From start to finish, set down the entries below exactly, leaving out the pictures.

• Excerpted data:

========================

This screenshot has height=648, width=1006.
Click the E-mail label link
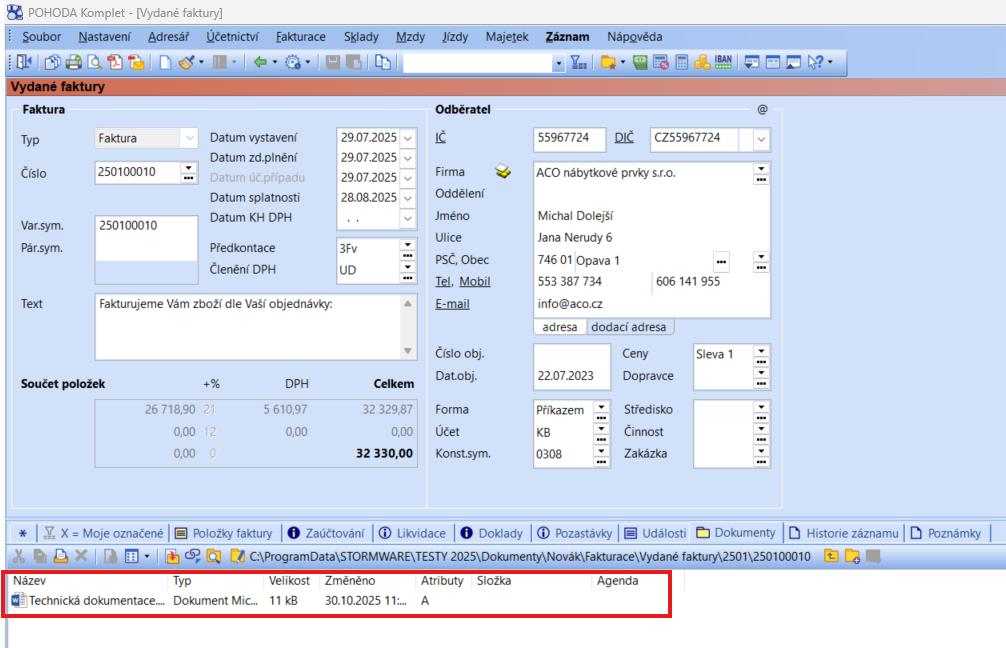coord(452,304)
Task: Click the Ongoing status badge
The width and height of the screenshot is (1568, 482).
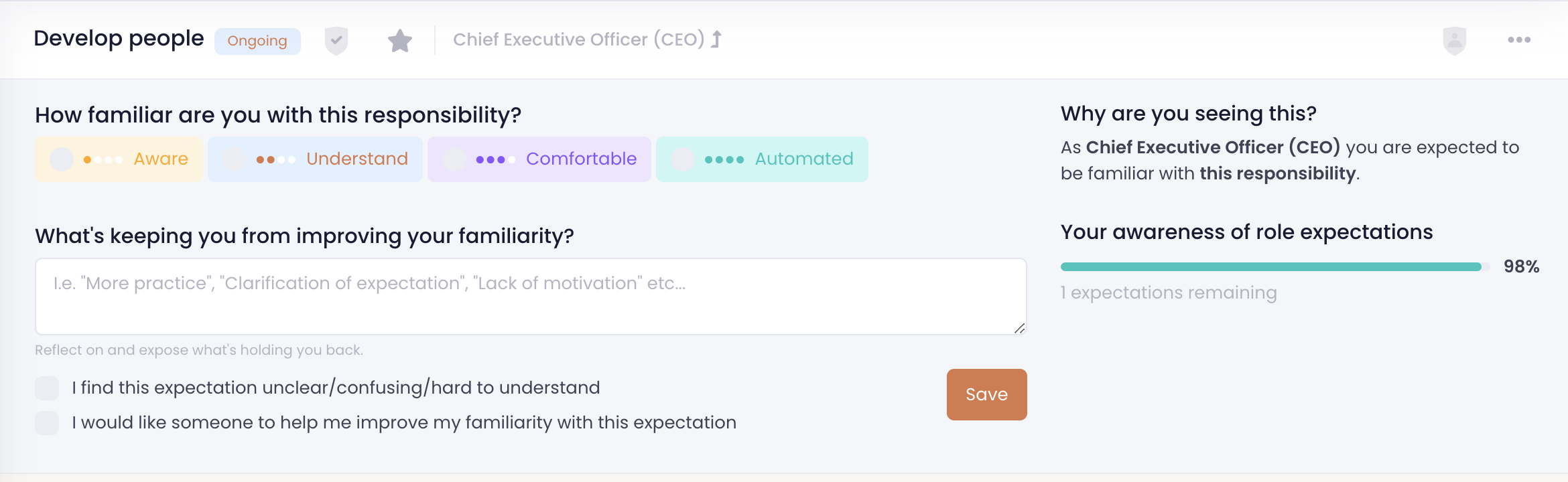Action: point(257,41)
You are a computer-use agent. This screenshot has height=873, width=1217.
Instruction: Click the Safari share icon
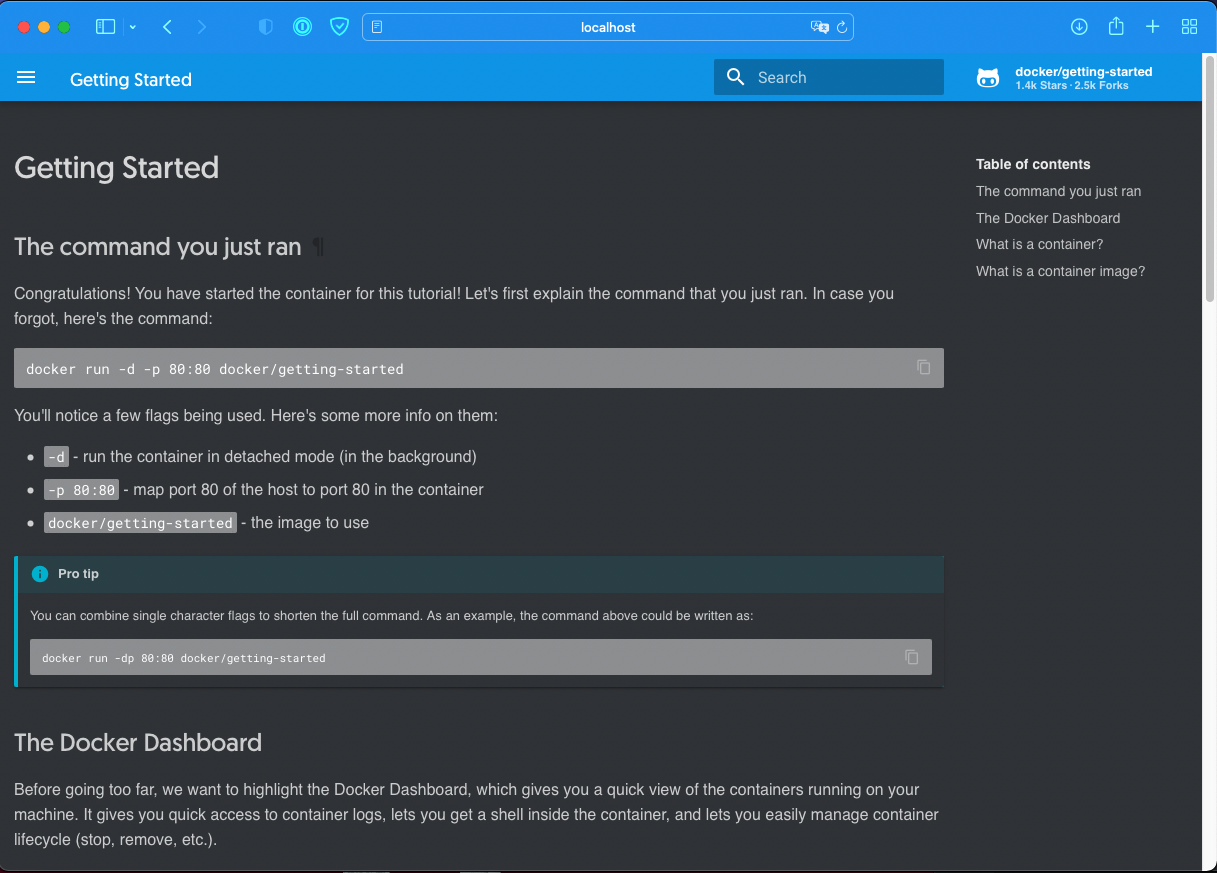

========================

• Output of the exercise:
This screenshot has height=648, width=1006.
Click the E-mail label link
coord(452,304)
Task: Click the Ongoing status badge
The width and height of the screenshot is (1568, 482).
Action: point(257,41)
You are a computer-use agent. This screenshot has height=873, width=1217.
Instruction: Click the Safari share icon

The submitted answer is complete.